O Chelsea está a um passo de ganhar mais um título inglês, sob o comando do técnico Moruinho. Hoje, bateu, de virada, o Leicester por 3 a 1. Perdia por 1 a 0 num primeiro tempo desolador dos azuis que jogavam de amarelo. Mas, no segundo, reagiu e chegou à vitória final com um golaço de Ramires – disparo de canhota de fora da área no ângulo direito da meta do Leicester.
Confesso que, apesar do ilustre elenco do Chelsea não consigo me animar com esse time. Não apenas pela origem obscura da fortuna que o abastece, mas, sobretudo, pelo futebol que pratica, eficiente, é verdade, mas sem o brilho que aquela gama de jogadores de alta qualificação poderia oferecer.
É certo que, no primeiro turno, quando Mourinho armou seu meio de campo com Matic., Fàbregas, Oscar e William um pouco mais à frente, juntando-se a Diego Costa e Hazard, a bola fluía com graça e inteligência.
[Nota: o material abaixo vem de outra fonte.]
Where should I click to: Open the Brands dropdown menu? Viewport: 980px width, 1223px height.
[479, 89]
Foi quando o Chelsea disparou na liderança. Mas, no returno, por força de lesões ou de idiossincrasias de seu treinador, o Chelsea mudou de escalação e estilo, perdendo o viço, embora mantendo um bom nível de eficácia.
Pelo menos, o suficiente para que o Arsenal, revigorado, não o alcançasse até agora.
Pena que o Arsenal seja tão vacilante nos momentos decisivos, pois é ainda aquele time inglês capaz de encantar e obter os resultados.
Pouco antes, o Real, muito desfalcado, passou sem pressa pelo Almeria – 3 a 0, com direito a um golaço do colombiano James Rodriguez, antecipando aquele de Ramires no jogo seguinte – um balaço na junção do poste com a trave lá do meio da rua.
Que bola joga esse rapaz! Não temos hoje um jogador brasileiro que se compare a ele: canhoto, hábil, tanto sabe armar quanto atacar e fazer gols dessa categoria.
Enfim, o Real segue na cola do Barça, e a taça espanhola ainda não tem nenhuma digital clara.